For Pinker, the root cause of so much bad writing is what he calls “the Curse of Knowledge”, which he defines as “a difficulty in imagining what it is like for someone else not to know something that you know. The curse of knowledge is the single best explanation I know of why good people write bad prose.”
“Every human pastime –music, cooking, sports, art, theoretical physics –develops an argot to spare its enthusiasts from having to say or type a long-winded description every time they refer to a familiar concept in each other’s company. The problem is that as we become proficient at our job or hobby we come to use these catchwords so often that they flow out of our fingers automatically, and we forget that our readers may not be members of the clubhouse in which we learned them.”
People in business seem particularly prone to this “affliction.” You could argue that business has developed its own entirely unique dialect of English. People are exposed to an alphabet soup of terms and acronyms at business school, which they then put into use in their day-to-day interactions once they enter the working world.
And what starts out as a means of facilitating verbal communication between people becomes the primary mode with which people communicate their ideas in writing, from email to chat apps to business proposals and presentations.
“How can we lift the curse of knowledge?” asks Pinker. “A considerate writer will…cultivate the habit of adding a few words of explanation to common technical terms, as in ‘Arabidopsis, a flowering mustard plant,’ rather than the bare ‘Arabidopsis.’ It’s not just an act of magnanimity: A writer who explains technical terms can multiply her readership a thousandfold at the cost of a handful of characters, the literary equivalent of picking up hundred-dollar bills on the sidewalk.”
“Readers will also thank a writer for the copious use of for example, as in, and such as, because an explanation without an example is little better than no explanation at all.”

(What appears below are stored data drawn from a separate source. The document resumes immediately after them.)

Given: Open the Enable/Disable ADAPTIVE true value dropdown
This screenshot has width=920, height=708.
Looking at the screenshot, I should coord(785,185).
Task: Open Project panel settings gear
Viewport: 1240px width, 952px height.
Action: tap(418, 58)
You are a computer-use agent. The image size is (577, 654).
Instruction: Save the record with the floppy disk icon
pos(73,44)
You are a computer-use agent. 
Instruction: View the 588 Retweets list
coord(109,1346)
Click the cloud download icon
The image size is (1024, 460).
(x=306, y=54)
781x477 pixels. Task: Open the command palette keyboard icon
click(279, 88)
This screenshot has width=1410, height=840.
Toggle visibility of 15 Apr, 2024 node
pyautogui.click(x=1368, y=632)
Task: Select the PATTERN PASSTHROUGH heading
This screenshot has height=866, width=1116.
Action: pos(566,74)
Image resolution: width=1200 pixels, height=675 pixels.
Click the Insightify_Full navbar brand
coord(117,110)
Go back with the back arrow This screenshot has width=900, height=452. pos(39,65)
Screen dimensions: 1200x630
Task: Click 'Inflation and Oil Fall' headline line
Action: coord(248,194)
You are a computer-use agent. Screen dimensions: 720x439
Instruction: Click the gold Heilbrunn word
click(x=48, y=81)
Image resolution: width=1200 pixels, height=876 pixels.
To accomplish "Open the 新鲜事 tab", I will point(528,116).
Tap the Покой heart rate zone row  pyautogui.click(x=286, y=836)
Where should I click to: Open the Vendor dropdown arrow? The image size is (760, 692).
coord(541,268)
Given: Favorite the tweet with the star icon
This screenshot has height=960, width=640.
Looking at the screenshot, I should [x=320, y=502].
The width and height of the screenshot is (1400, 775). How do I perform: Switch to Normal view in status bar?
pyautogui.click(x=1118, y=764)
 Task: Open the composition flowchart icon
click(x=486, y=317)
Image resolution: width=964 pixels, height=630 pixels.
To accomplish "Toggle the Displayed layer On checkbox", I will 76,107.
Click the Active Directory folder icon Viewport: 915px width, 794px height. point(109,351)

Whenever I write a sentence that makes me pause and wonder about what it means, I assume that other readers might react in the same way. If a sentence is not clear to me, it might not be clear to others. It’s an approach that I recommend to anyone who is trying to improve his own writing.
Before hitting publish and sending your writing out to the world, it’s better to be honest with yourself about how much your reader is likely to understand a given passage or sentence. Before you commit your writing to print– or to the internet– take a few moments to make sure that what you write is clear and understandable by as many of your intended readers as possible.
As Richard Feynman, the Nobel prize-winning physicist, once wrote, “If you ever hear yourself saying, ‘I think I understand this,’ that means you don’t.”